Perspectives on Russia’s War against Ukraine
8 – 10 February 2023
Stiftung Flucht
Vertreibung, Versöhnung – Stresemannstraße 90, 10963 Berlin
On Friday 9 February 2023, at 14.00 CET (13.00 GMT).
Varvara presented her paper, The Art of Self Determination – How the creative communities in Ukraine and the Baltic can resist the Russia’s Invasion on the second day of this major conference in Berlin on culture and war organised by European Network Remembrance and Solidarity, Warsaw and Federal Institute for Culture and History of the Germans in Eastern Europe, Oldenburg in collaboration with Documentation Centre for Displacement, Expulsion, Reconciliation, Berlin.
Abstract: Politics of Memory, as a weapon or as a shield?
Self-determination is the key word leading us to understanding how the artists from the Baltic States and Ukraine indeed can resist Putin’s aggression. Self-determination means freedom of speech and of artistic expression, which is precisely what Putin’s aggression has been set to attack.
Art cannot exist in confinement, art cannot flourish within censorship, subjugation, and oppression. Artists set themselves to break all boundaries. And that is why the future of Ukrainian artists, film makers, poets, painters, musicians- is a bright future.
Today Ukrainian art is about reassessment – of the outdated ‘Big Brother’ ideology, which infantilises Ukrainian language and makes fun of Ukrainian culture, known to have denied not only its originality and validity, but also denying its very existence.
The other role of art in Ukraine today is to resist violence of the war, to the death and destruction brought into every Ukrainian person’s home by Russia’s invasion. And this resistance is currently focused on documentation of the war crimes, through the process of witnessing and chronicling the war within the artistic domain- in visual arts, music, literature, and theatre.

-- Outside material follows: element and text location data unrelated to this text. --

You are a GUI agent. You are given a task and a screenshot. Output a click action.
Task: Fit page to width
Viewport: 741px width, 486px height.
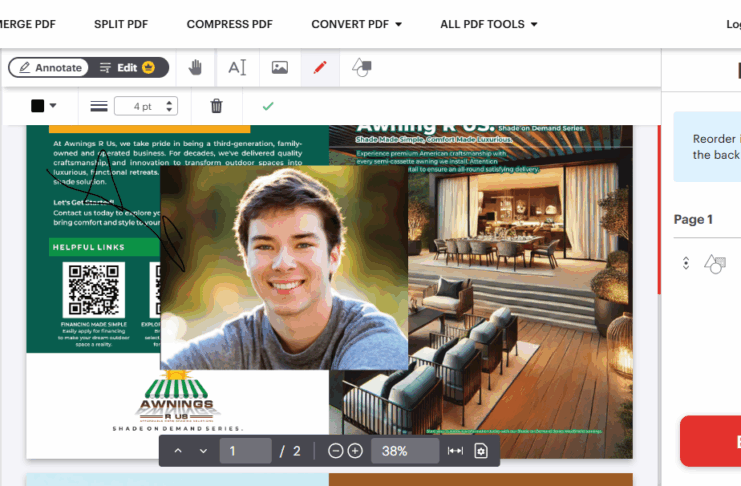point(455,451)
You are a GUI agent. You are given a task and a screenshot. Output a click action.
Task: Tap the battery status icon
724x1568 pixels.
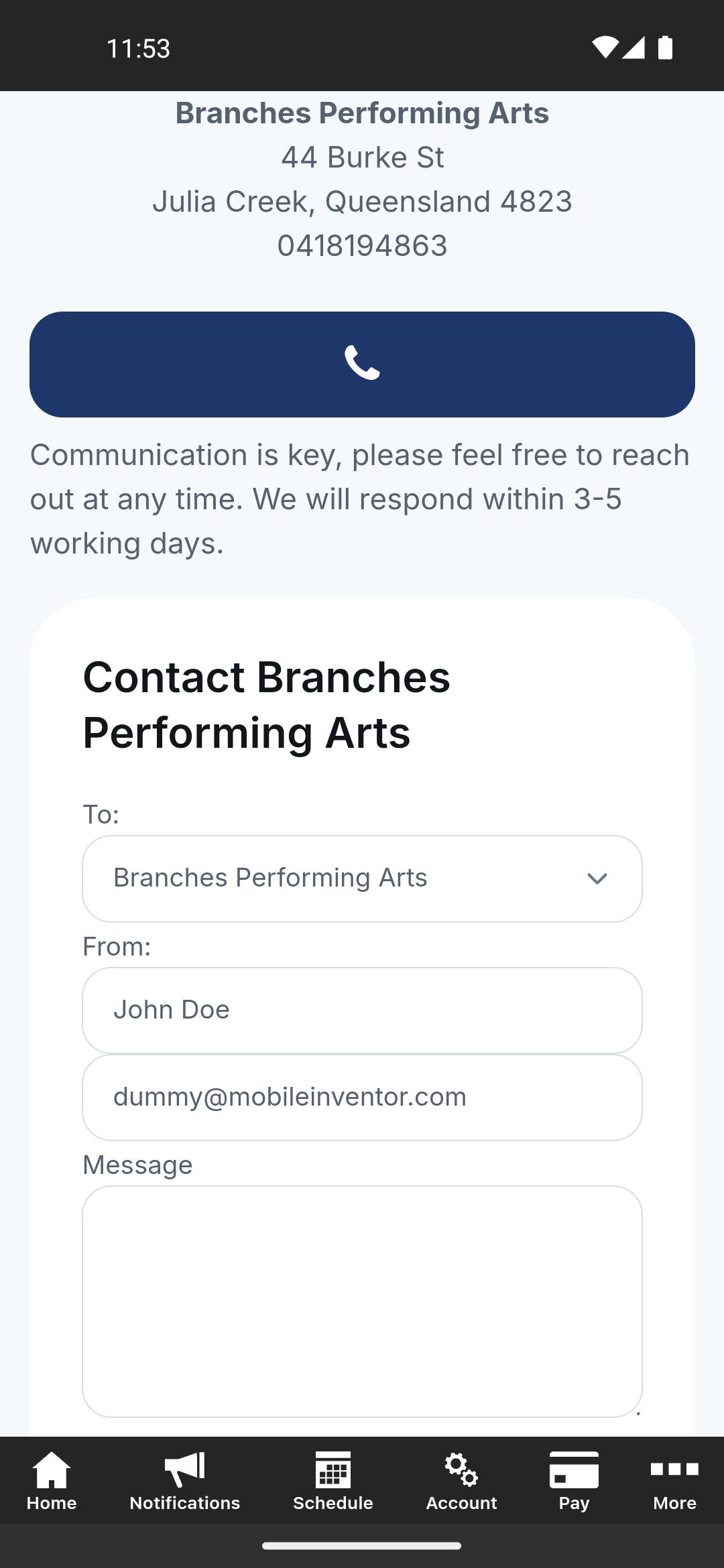(665, 48)
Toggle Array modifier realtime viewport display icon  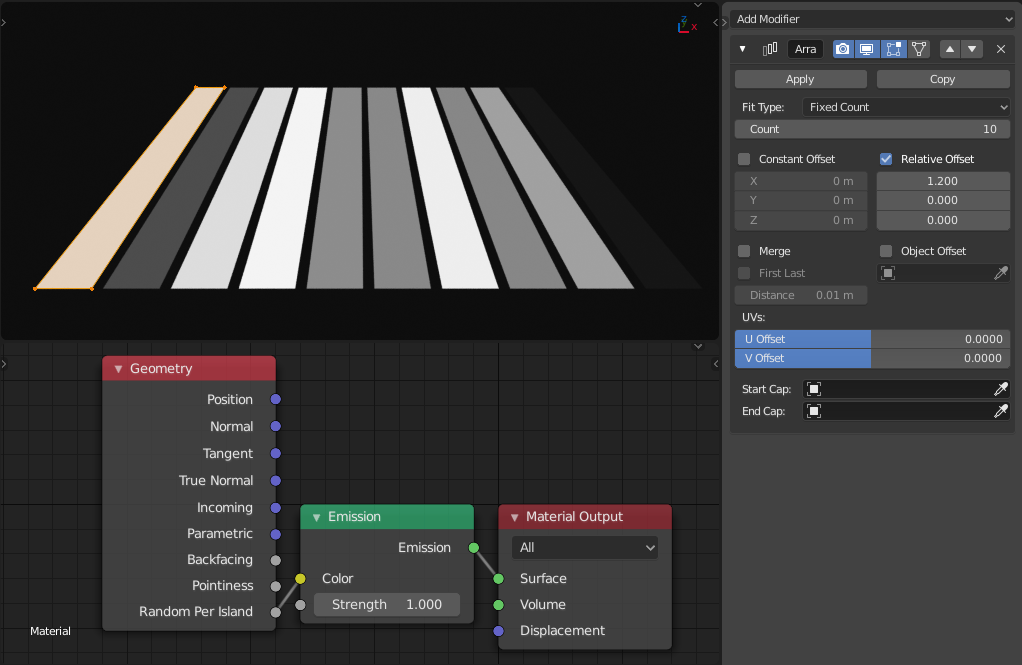pyautogui.click(x=867, y=48)
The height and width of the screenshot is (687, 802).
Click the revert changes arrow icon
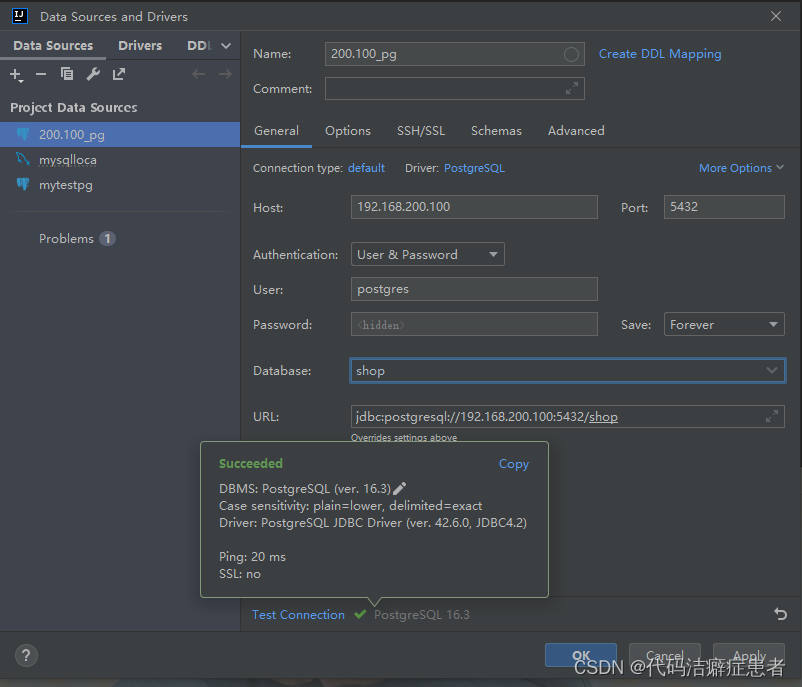(x=780, y=614)
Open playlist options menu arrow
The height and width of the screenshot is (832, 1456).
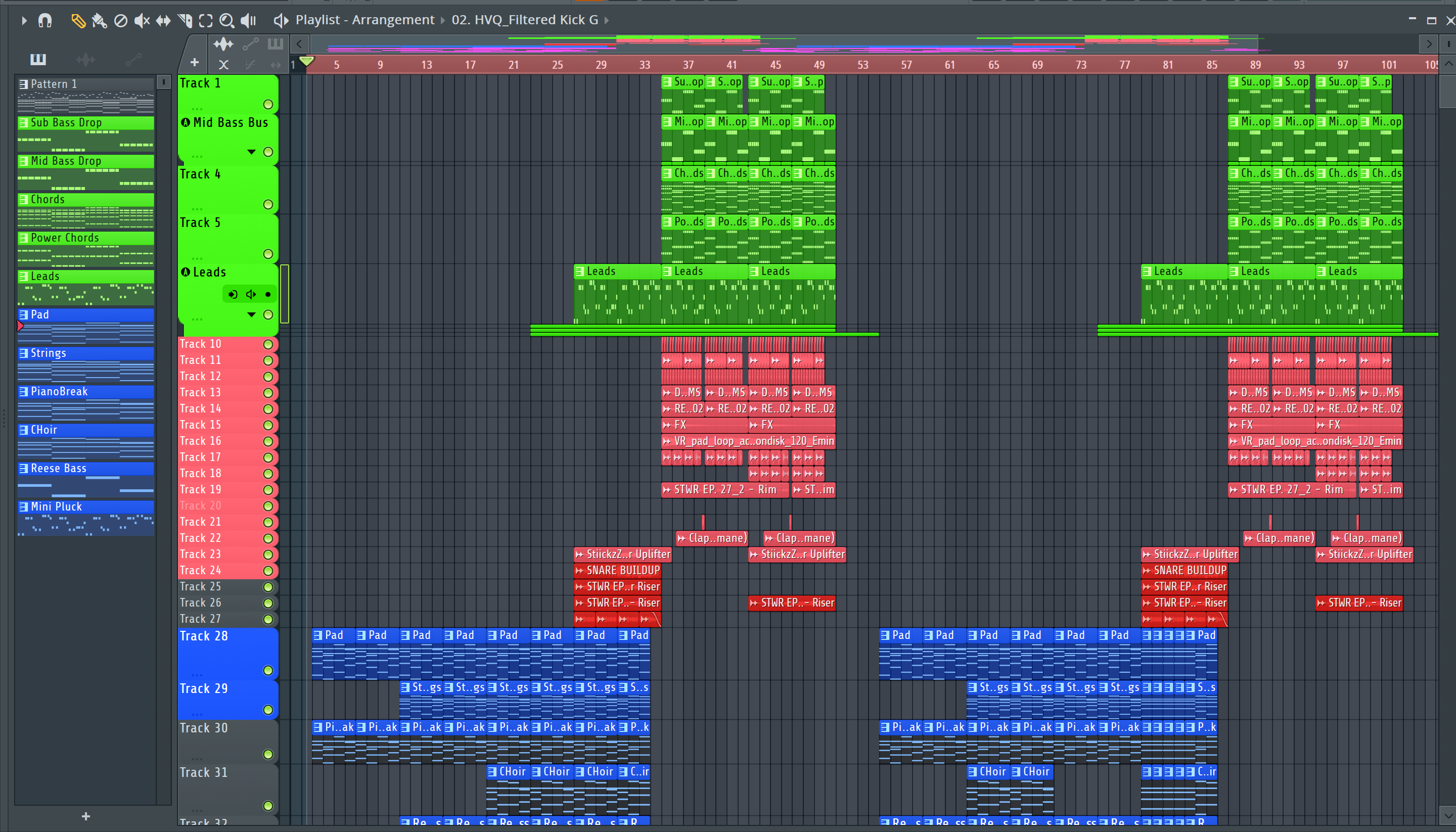point(24,21)
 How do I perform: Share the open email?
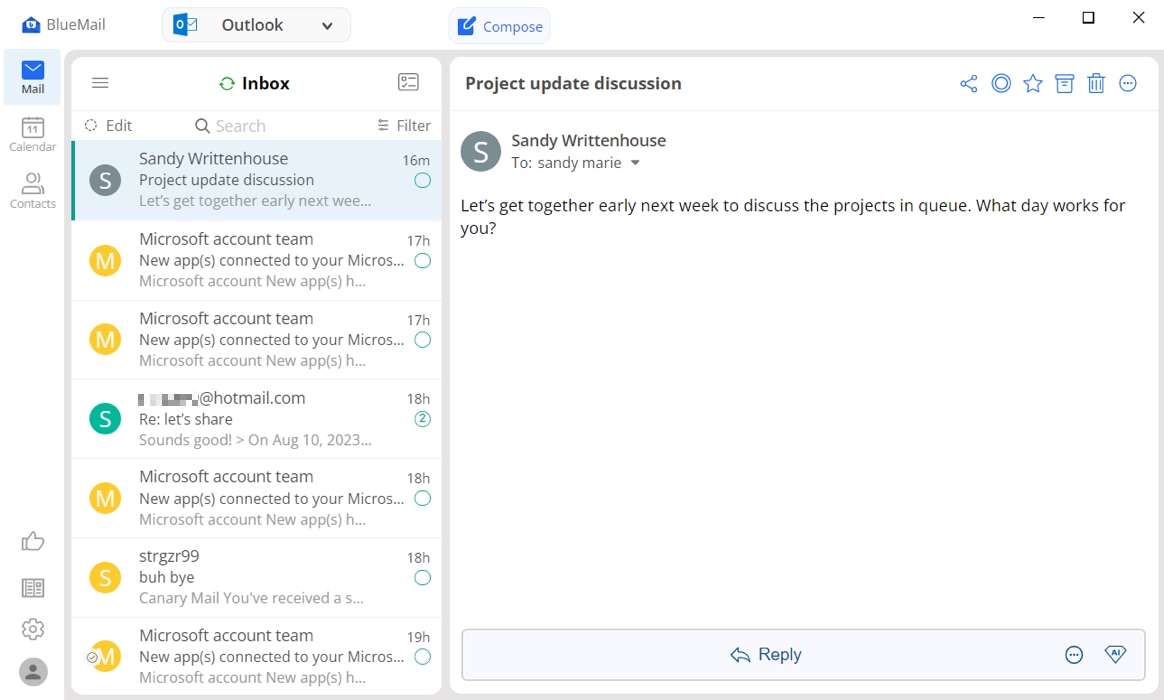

This self-determined approach to carry on was established at the very onset of this war, and amidst the commonly felt disbelief, chaos, devastation and sadness- Ukrainian artists are managing to continue making their voices heard, even with the minimal means that come with the territory of war- who can afford a studio space when there are artillery strikes and power outages?!- yet by this perseverance it is already clear that the Ukrainian artists’ cause will be victorious, and that their role in documenting and later on, reflecting deeply on what happened, is what will be left for the humanity to witness- and for years to come.